Data entries
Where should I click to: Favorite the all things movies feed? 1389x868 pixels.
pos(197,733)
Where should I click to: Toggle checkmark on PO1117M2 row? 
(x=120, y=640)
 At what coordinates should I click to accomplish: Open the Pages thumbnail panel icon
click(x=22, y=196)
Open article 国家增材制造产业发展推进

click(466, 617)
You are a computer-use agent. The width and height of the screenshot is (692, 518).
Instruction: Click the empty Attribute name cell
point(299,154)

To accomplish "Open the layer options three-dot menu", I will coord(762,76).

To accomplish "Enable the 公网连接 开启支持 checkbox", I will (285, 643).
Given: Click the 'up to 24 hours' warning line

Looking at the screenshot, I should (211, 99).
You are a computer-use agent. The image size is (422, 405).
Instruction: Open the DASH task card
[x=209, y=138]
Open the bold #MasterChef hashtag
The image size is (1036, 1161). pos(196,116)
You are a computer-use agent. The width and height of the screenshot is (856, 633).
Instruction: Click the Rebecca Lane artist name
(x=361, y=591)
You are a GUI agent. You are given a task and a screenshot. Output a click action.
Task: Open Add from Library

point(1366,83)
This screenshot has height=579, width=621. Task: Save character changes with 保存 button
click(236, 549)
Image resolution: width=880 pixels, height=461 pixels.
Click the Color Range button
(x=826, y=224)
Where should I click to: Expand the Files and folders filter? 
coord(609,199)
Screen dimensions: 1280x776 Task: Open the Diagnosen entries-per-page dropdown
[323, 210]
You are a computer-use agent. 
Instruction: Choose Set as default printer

• Your goal
Echo back the lines starting with the one containing "At what coordinates" and ending with the one containing "click(236, 549)", including both of those lines.

• Finished exercise
 At what coordinates should I click to accomplish: Open the Pages thumbnail panel icon
click(x=22, y=196)
Open article 国家增材制造产业发展推进

click(466, 617)
You are a computer-use agent. The width and height of the screenshot is (692, 518).
Instruction: Click the empty Attribute name cell
point(299,154)

To accomplish "Open the layer options three-dot menu", I will coord(762,76).

To accomplish "Enable the 公网连接 开启支持 checkbox", I will (285, 643).
Given: Click the 'up to 24 hours' warning line

Looking at the screenshot, I should (211, 99).
You are a computer-use agent. The image size is (422, 405).
Instruction: Open the DASH task card
[x=209, y=138]
Open the bold #MasterChef hashtag
The image size is (1036, 1161). pos(196,116)
You are a computer-use agent. The width and height of the screenshot is (856, 633).
Instruction: Click the Rebecca Lane artist name
(x=361, y=591)
You are a GUI agent. You are given a task and a screenshot. Output a click action.
Task: Open Add from Library

point(1366,83)
This screenshot has height=579, width=621. Task: Save character changes with 保存 button
click(236, 549)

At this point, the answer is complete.